What If vol. 2 #48 showed what would have happened if Daredevil had saved Nuke. This story manifests as Ben Urich pondering the situation and thinking of alternatives.

The Ultimate Marvel version of Frank Simpson is the man who was given the Super Soldier Serum during the Vietnam War when Captain America was MIA after World War II, but his origin is more reminiscent of a post World War II equivalent. Like his mainstream counterpart, Simpson has the American Flag tattooed onto his face. Simpson, completely disillusioned by America after Vietnam (1972), is believed to have betrayed his country due to the war and the augmentations but has "seen the Light". He is trying to sell his reverse-engineered serum blood to the North Koreans, but is stopped by British S.A.S. and Steve Rogers. After his identity is revealed to Carol Danvers, Cap is beaten, and travels to Saloth, a Cambodian village but Simpson and his army (all pumped up with the Super-Soldier Serum) beat the Captain. Simpson vows to make Cap "see the light", strongly believing America stands for a number of atrocities in the last 50 years but Cap escapes and stops Simpson. He is brought into S.H.I.E.L.D. custody. Simpson is later visited by Cap in the Triskelion, which has the Captain reading the Bible to Simpson who is now bed-ridden.

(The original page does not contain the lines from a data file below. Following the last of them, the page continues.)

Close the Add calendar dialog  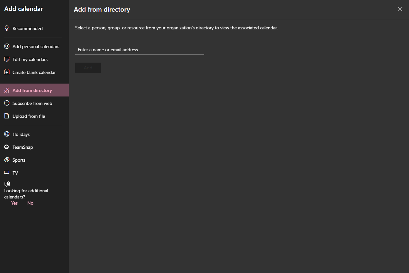pyautogui.click(x=400, y=9)
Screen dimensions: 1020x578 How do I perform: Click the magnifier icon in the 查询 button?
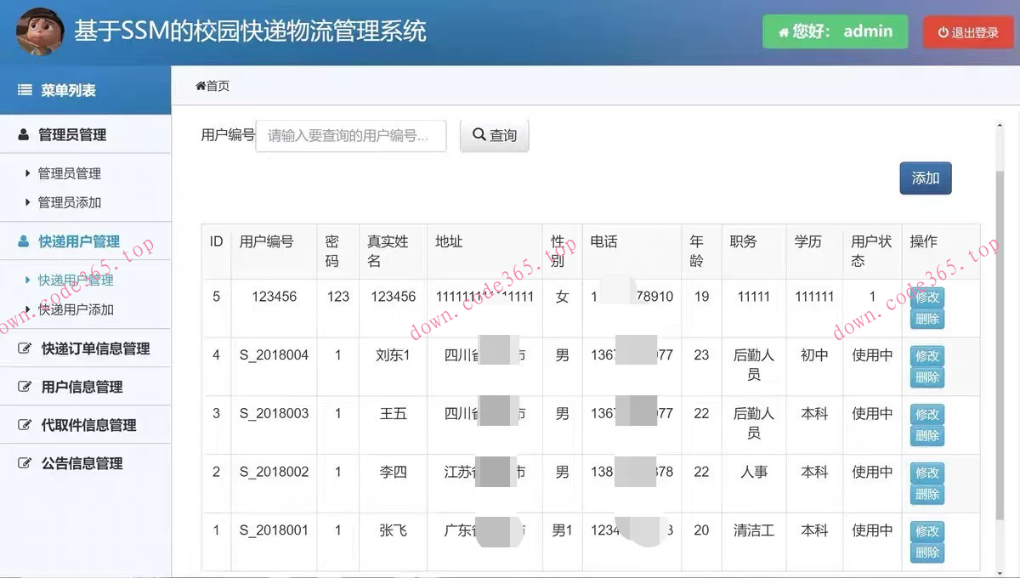pos(478,134)
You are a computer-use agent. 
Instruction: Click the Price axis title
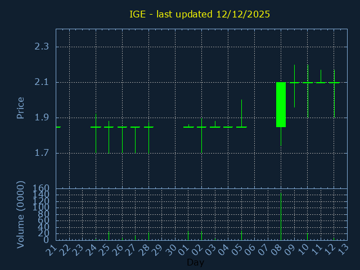[21, 107]
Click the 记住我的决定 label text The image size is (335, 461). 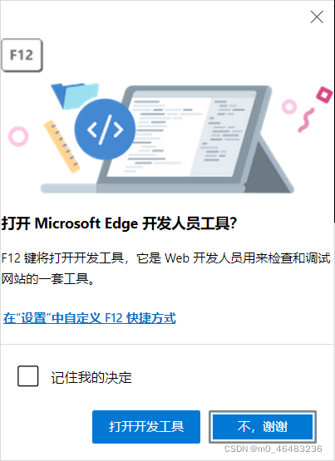pos(91,377)
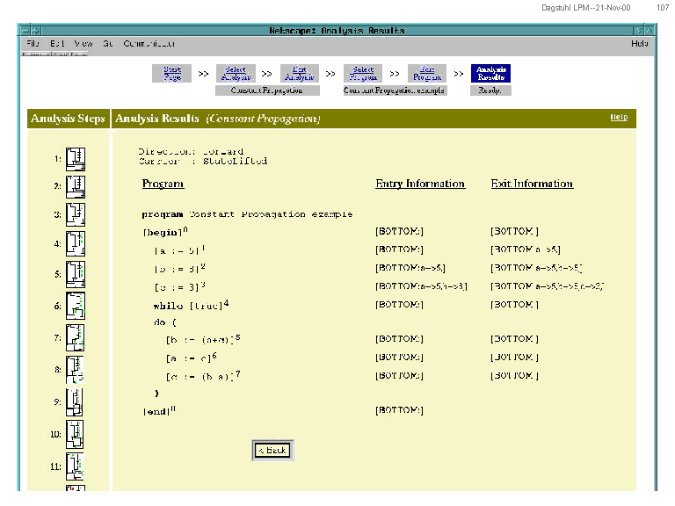
Task: Select analysis step 3 icon
Action: click(76, 214)
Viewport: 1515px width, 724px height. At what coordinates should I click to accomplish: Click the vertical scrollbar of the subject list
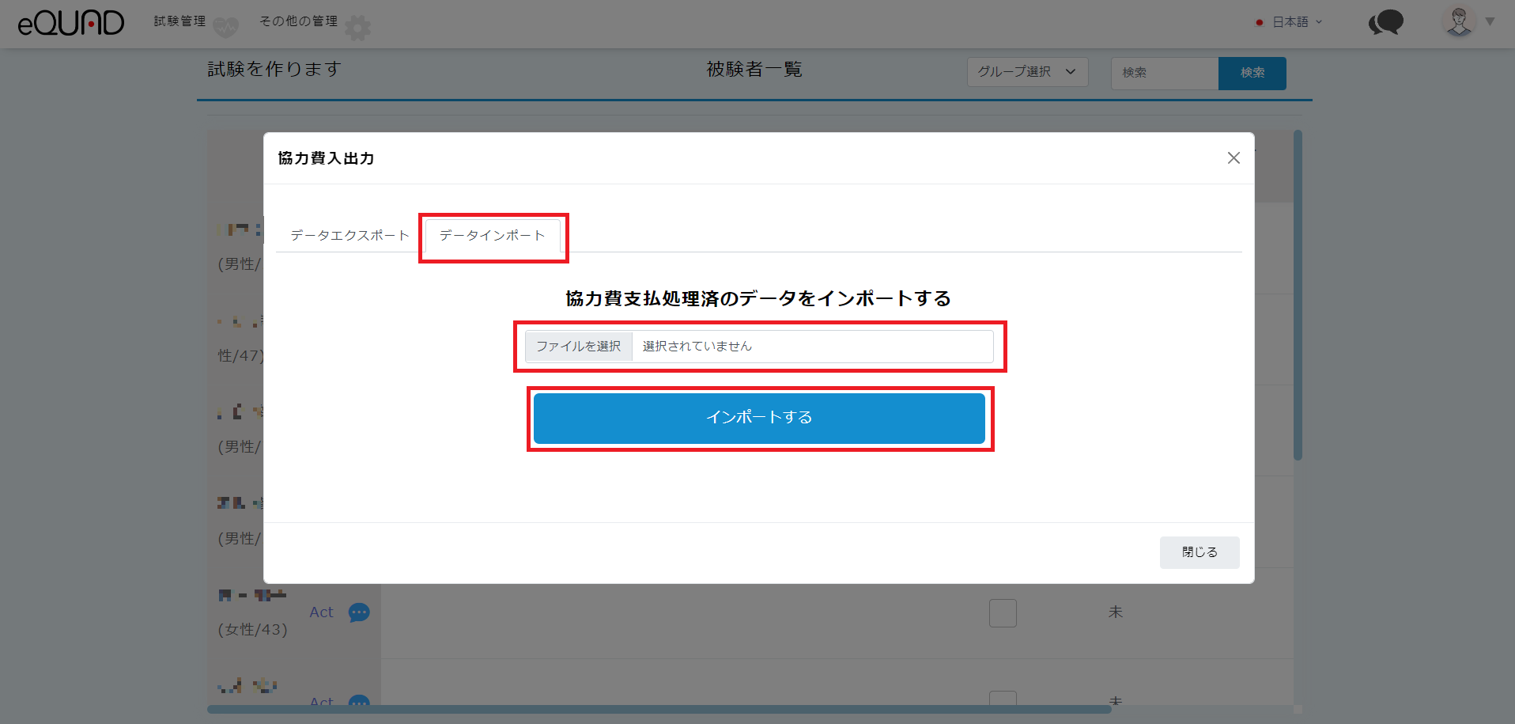point(1298,293)
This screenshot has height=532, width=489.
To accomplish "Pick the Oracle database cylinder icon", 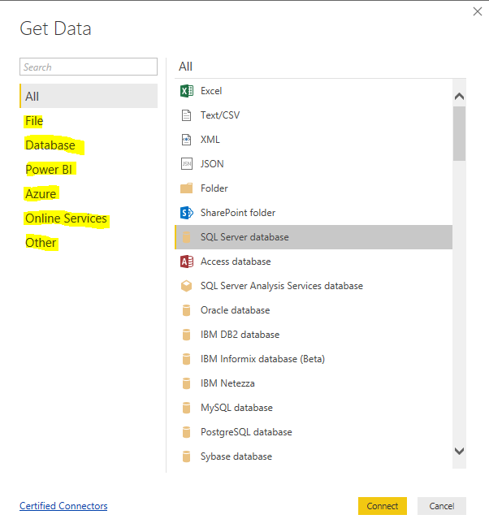I will (186, 310).
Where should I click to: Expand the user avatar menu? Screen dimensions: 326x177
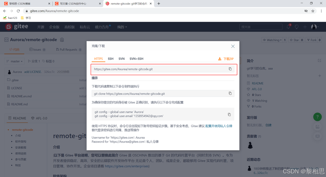[x=315, y=27]
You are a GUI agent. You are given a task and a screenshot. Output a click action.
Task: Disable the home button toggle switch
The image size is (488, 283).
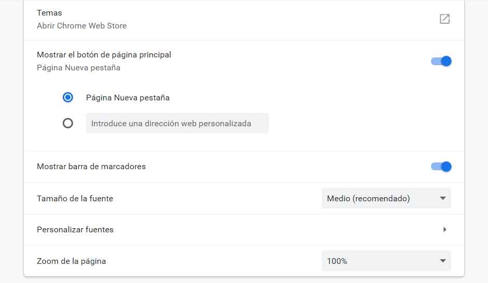(441, 61)
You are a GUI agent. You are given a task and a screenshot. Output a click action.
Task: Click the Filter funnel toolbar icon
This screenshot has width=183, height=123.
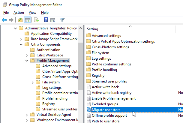62,20
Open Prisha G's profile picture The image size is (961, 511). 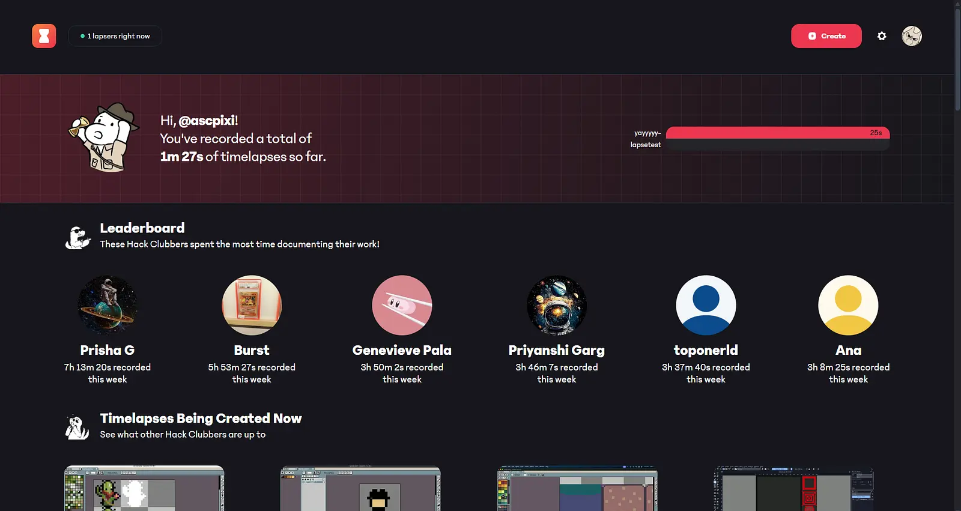pyautogui.click(x=108, y=305)
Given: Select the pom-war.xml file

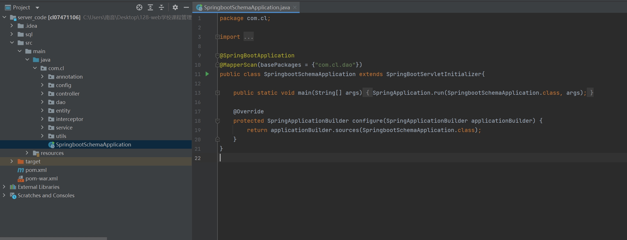Looking at the screenshot, I should [41, 179].
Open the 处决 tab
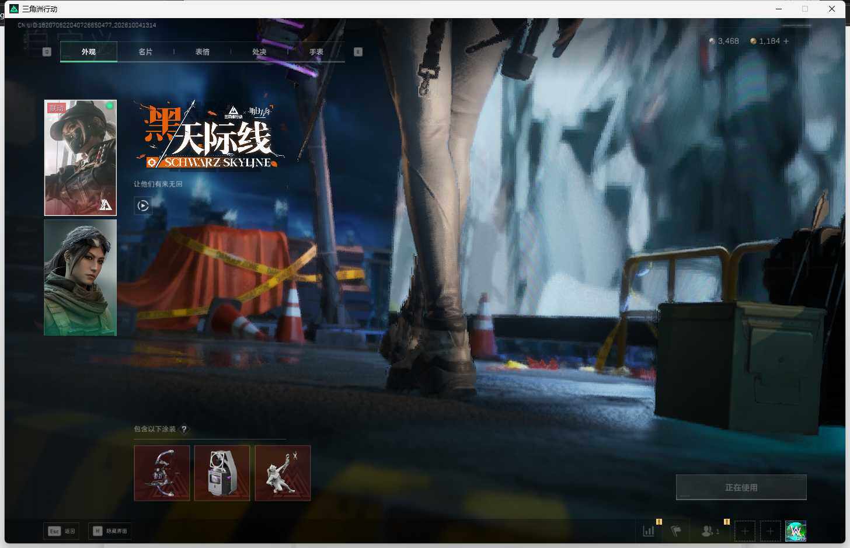Image resolution: width=850 pixels, height=548 pixels. point(259,52)
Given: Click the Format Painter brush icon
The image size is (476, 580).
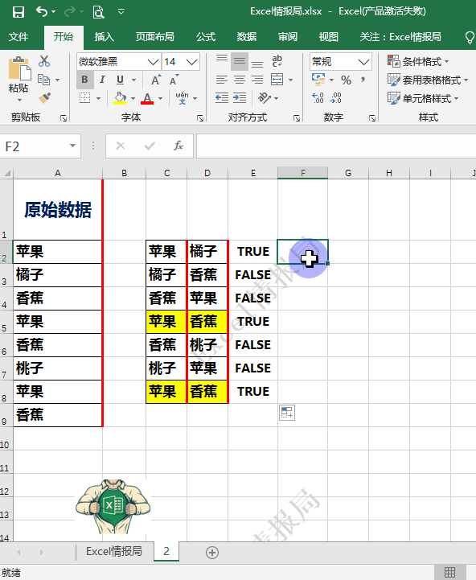Looking at the screenshot, I should click(44, 98).
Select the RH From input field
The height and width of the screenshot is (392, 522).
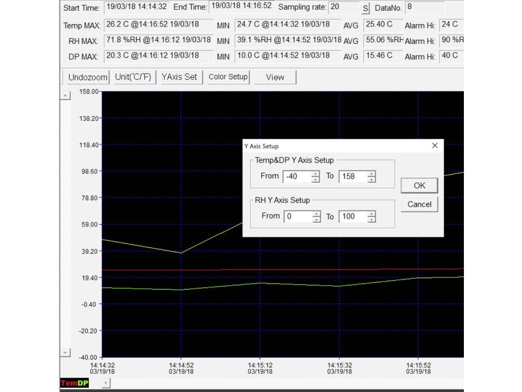298,216
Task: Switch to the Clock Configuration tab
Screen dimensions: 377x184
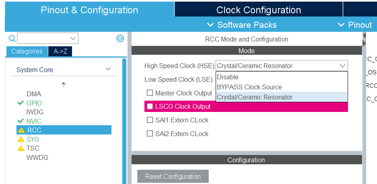Action: click(x=258, y=10)
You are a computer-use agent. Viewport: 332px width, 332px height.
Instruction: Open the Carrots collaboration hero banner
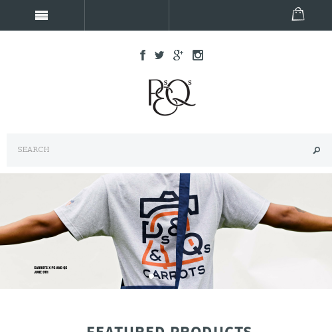point(166,231)
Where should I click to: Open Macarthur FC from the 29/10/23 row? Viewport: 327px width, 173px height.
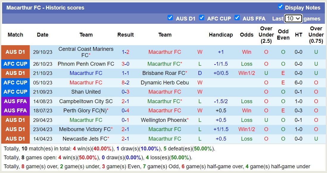click(165, 52)
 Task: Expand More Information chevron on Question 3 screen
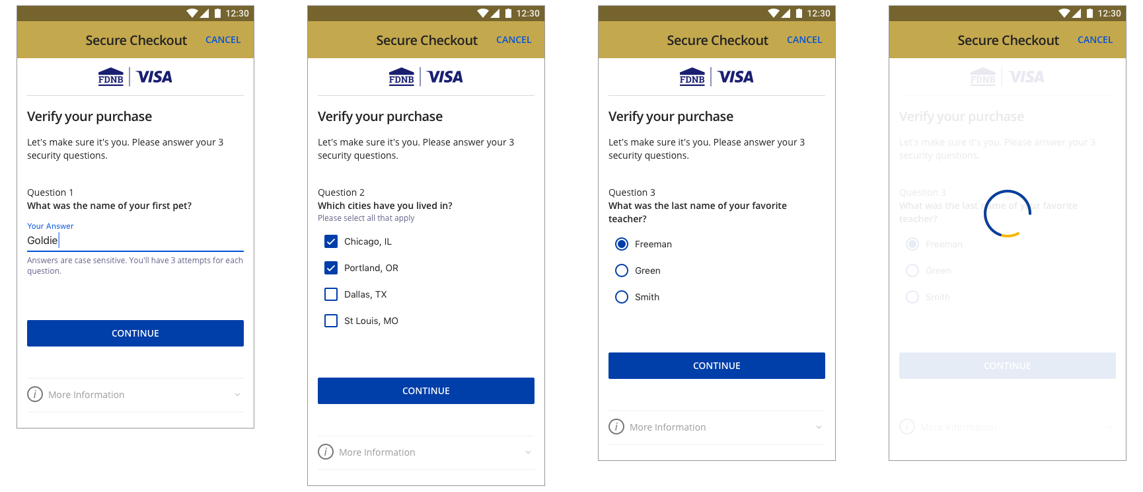tap(819, 427)
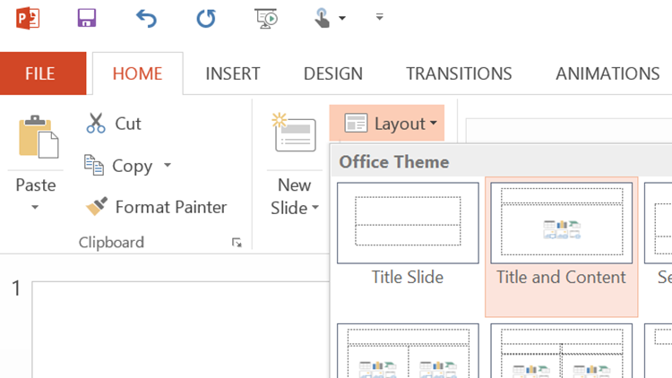The height and width of the screenshot is (378, 672).
Task: Open the FILE tab
Action: [x=40, y=73]
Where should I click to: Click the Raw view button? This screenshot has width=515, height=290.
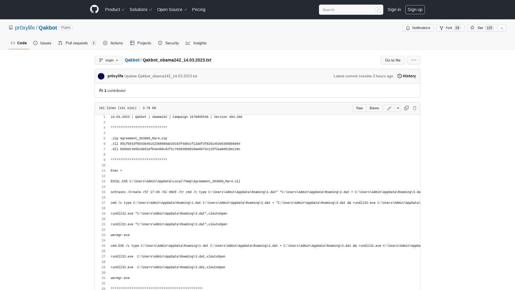click(x=359, y=108)
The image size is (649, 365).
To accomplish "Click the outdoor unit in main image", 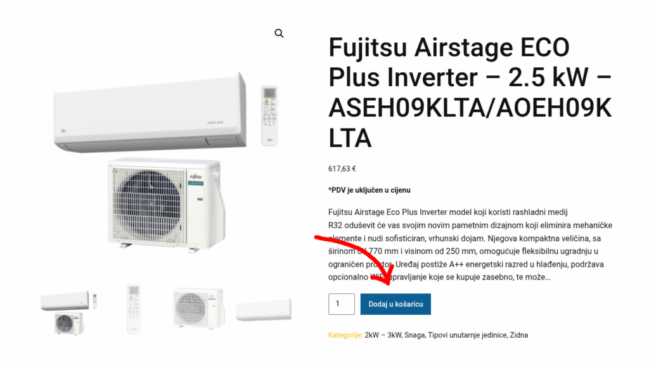I will pyautogui.click(x=167, y=205).
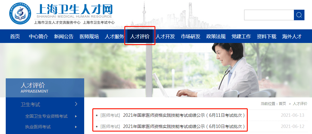The width and height of the screenshot is (312, 134).
Task: Open the 6月10日考试批次 score announcement link
Action: [x=184, y=126]
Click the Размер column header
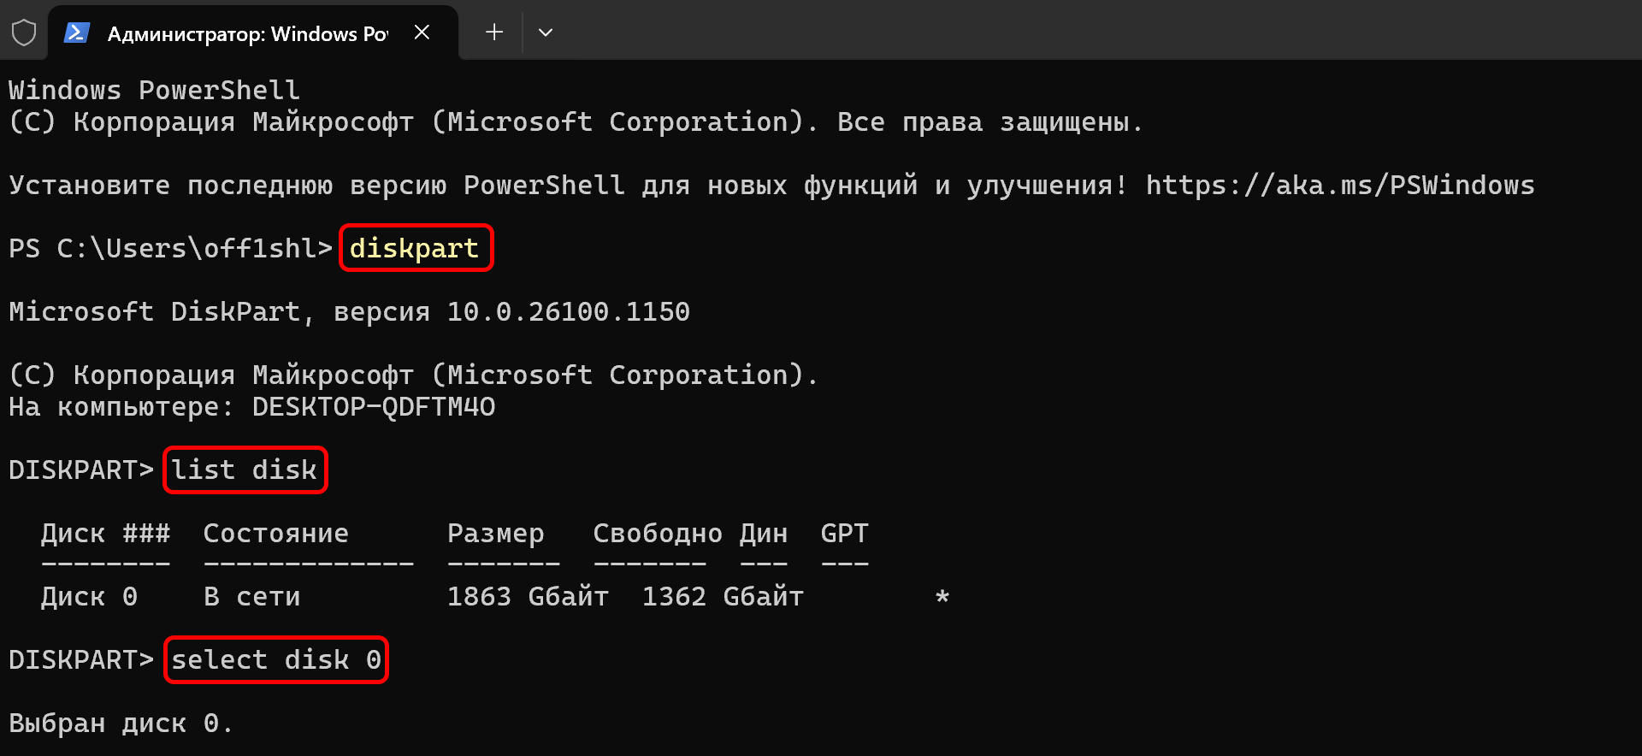The width and height of the screenshot is (1642, 756). click(495, 533)
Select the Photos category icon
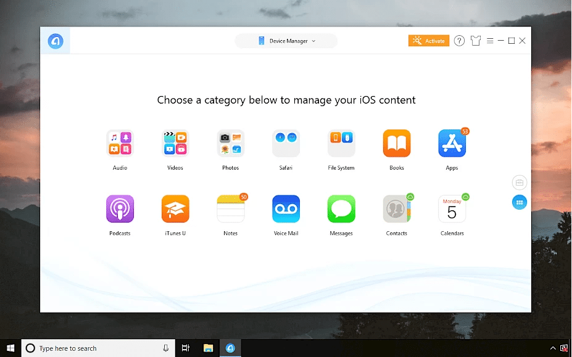This screenshot has width=572, height=357. tap(231, 144)
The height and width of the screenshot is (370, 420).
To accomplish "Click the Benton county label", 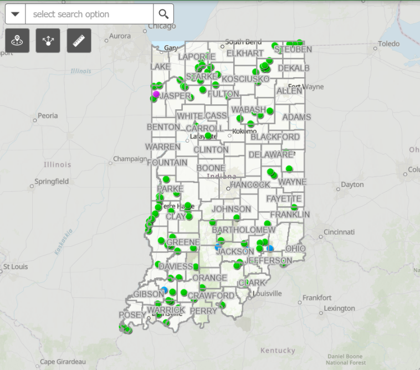I will 163,127.
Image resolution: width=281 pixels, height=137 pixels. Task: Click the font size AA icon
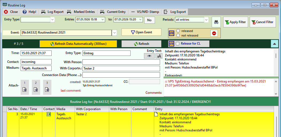click(159, 56)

In the Amalgam Comics universe, in which the characters of Marvel Comics were merged with those of DC Comics, Nuke is combined with DC's Bane as Hydra agent Bane Simpson.

In other media
A variation of Nuke named William "Will" Simpson appears in the first and second seasons of the Marvel Cinematic Universe (MCU) / Netflix live-action television series, Jessica Jones, portrayed by Wil Traval. This version is a police sergeant at the NYPD's 15th Precinct who previously served in the 39th Infantry Division. He is initially sent by Kilgrave to kill Trish Walker until Jessica Jones convinces Simpson that his mission is complete. Kilgrave orders him to jump off a rooftop, but Jones saves Simpson by knocking him out and taking him to the ground level, freeing him of Kilgrave's control. after which Simpson becomes Walker's lover As a result, Simpson becomes determined to murder Kilgrave to stop him from hurting anyone else, putting him at odds with Jones. Following a failed attempt on Kilgrave's life, Simpson reconnects with his military unit, using experimental pills to increase his combat awareness. However, he becomes more manic, to the point where he kills fellow detective Oscar Clemons and two fellow operatives to guarantee that only he can kill Kilgrave. Simpson later attempts to kill a wounded Jones, but is thwarted by her and Walker, with the latter taking some of his combat enhancements to defeat him. Left unconscious, Simpson is taken away by members of the mysterious "IGH" organization, who provided him with the supplements. As of the second season, Simpson is now using an inhaler and spying on Walker. He eventually catches up to her, but she shoots him in the leg. When Jones finds and confronts Simpson about the deaths of several IGH members, he states that Walker is being targeted because of an investigation into the organization before they are abruptly attacked by Alisa Campbell, who later kills Simpson before escaping. Afterwards, Jones and Walker take his body to the beach near Playland Park and toss him into the ocean.

References

External links
 Nuke at Marvel.com
 

Cyborg supervillains
Fictional mercenaries in comics
Fictional super soldiers
Fictional Vietnam War veterans
Comics characters introduced in 1986
Marvel Comics martial artists
Marvel Comics mutates
Marvel Comics characters with superhuman strength
Marvel Comics cyborgs
Marvel Comics supervillains
Marvel Comics male supervillains
Marvel Comics television characters
Fictional assassins in comics
Characters created by Frank Miller (comics)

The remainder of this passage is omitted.